Both the line below containing "The height and width of the screenshot is (818, 1302)." and the line containing "Task: Remove the Right Front Lower Ball Joint", along with every line between them, should be repeated exactly; no other line belongs in the answer.

INFORMATION PROVIDED Start Marker

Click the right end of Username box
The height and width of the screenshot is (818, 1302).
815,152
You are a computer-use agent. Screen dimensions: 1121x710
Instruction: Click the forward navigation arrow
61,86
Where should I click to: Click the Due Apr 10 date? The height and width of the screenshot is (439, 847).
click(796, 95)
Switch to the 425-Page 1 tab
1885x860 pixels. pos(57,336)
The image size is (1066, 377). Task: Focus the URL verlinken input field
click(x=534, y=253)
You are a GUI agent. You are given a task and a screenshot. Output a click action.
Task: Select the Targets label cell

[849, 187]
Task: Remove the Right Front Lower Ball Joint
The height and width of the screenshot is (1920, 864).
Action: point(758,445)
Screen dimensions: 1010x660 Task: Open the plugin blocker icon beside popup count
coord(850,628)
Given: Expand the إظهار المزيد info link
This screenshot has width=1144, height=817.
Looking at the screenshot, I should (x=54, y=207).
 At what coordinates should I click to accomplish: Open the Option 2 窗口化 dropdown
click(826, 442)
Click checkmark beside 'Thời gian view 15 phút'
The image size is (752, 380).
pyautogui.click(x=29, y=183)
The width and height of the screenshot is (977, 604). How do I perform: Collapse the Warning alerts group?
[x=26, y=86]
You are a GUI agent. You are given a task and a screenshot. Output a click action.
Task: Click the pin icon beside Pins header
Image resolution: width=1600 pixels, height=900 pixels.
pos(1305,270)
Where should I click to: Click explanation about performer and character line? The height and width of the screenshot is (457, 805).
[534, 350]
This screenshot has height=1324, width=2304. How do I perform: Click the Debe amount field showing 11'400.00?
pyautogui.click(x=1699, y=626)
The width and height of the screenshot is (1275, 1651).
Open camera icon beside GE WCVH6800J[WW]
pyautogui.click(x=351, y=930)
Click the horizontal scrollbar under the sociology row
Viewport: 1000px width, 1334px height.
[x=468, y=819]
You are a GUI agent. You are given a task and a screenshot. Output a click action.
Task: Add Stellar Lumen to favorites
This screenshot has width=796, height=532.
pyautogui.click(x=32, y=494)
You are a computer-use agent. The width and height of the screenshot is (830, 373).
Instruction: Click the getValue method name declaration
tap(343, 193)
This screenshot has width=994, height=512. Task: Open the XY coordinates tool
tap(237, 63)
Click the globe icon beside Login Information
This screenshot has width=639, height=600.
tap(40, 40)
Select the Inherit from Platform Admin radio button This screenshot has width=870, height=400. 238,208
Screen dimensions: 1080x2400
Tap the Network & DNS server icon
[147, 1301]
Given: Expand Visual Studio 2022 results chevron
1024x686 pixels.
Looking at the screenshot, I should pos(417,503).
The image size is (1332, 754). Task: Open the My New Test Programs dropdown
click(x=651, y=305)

INFORMATION PROVIDED End Marker

RESPONSE AREA:
The height and width of the screenshot is (818, 1302).
815,152
You are a computer-use agent. Screen dimensions: 1121x710
Instruction: Click the forward navigation arrow
61,86
Where should I click to: Click the Due Apr 10 date? The height and width of the screenshot is (439, 847).
click(796, 95)
Switch to the 425-Page 1 tab
1885x860 pixels. pos(57,336)
The image size is (1066, 377). Task: Focus the URL verlinken input field
click(x=534, y=253)
You are a GUI agent. You are given a task and a screenshot. Output a click action.
Task: Select the Targets label cell

[849, 187]
Task: Remove the Right Front Lower Ball Joint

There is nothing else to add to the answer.